====== EXERCISE MATERIAL
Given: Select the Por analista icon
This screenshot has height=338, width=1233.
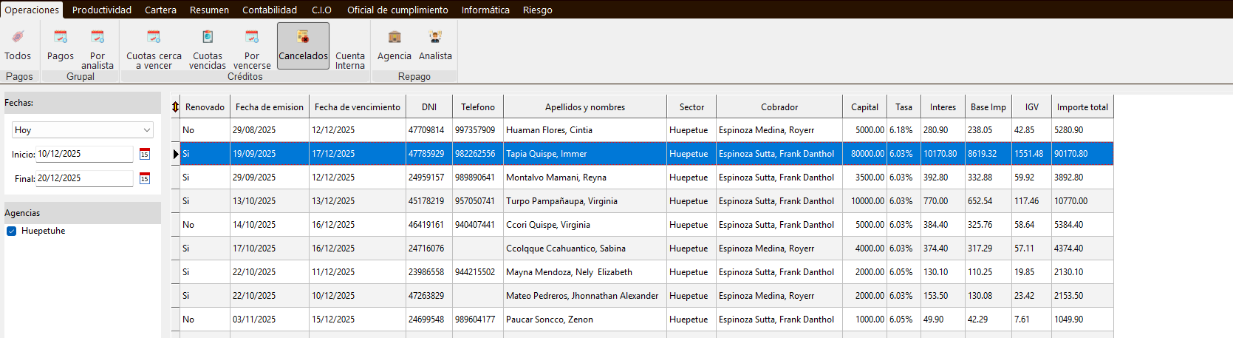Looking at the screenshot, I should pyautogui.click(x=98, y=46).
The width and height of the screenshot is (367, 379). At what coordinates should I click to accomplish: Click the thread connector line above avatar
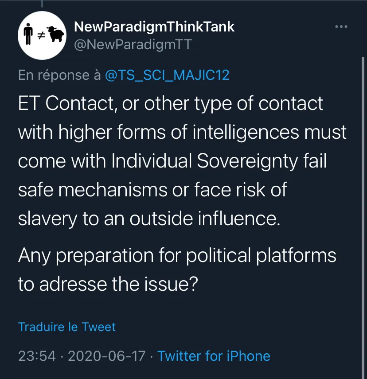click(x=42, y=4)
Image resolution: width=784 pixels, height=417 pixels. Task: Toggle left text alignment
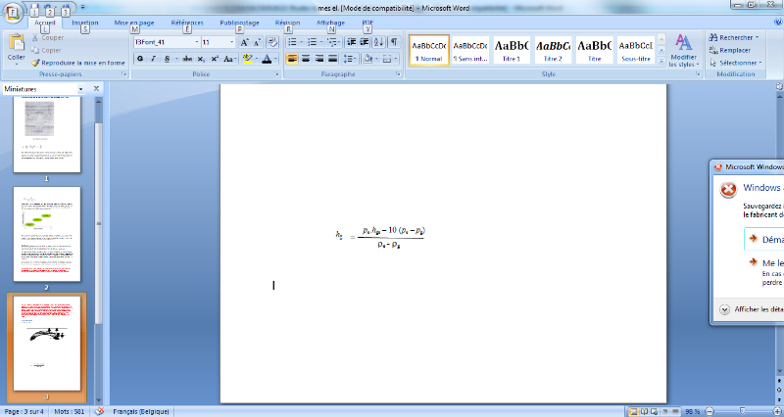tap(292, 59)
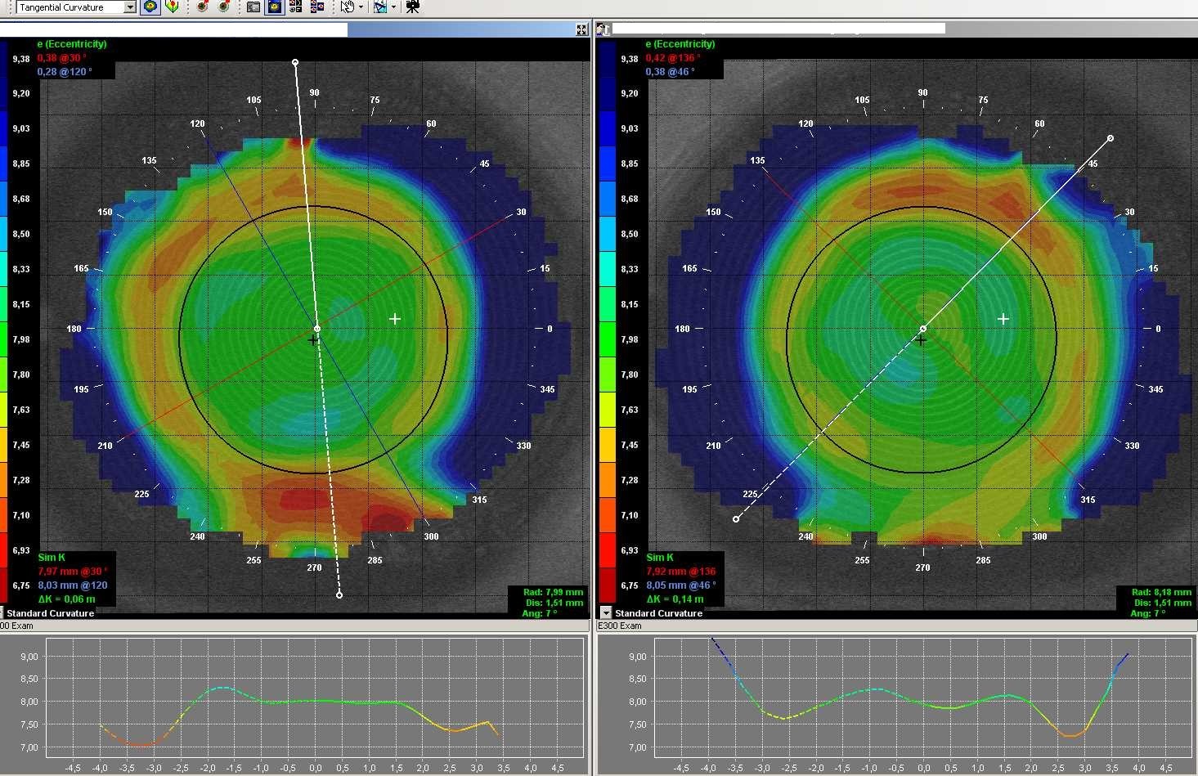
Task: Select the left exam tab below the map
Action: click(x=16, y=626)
============
(ASSIGNMENT) Extract the text of all the records above verbatim, excluding pictures.

(SOLVED EXERCISE)
Given: Select the Por analista icon
This screenshot has height=338, width=1233.
Looking at the screenshot, I should pyautogui.click(x=98, y=46).
The width and height of the screenshot is (367, 379). At what coordinates should I click to accomplish: Click the thread connector line above avatar
click(x=42, y=4)
Image resolution: width=784 pixels, height=417 pixels. Task: Toggle left text alignment
tap(292, 59)
Task: Select the left exam tab below the map
Action: click(x=16, y=626)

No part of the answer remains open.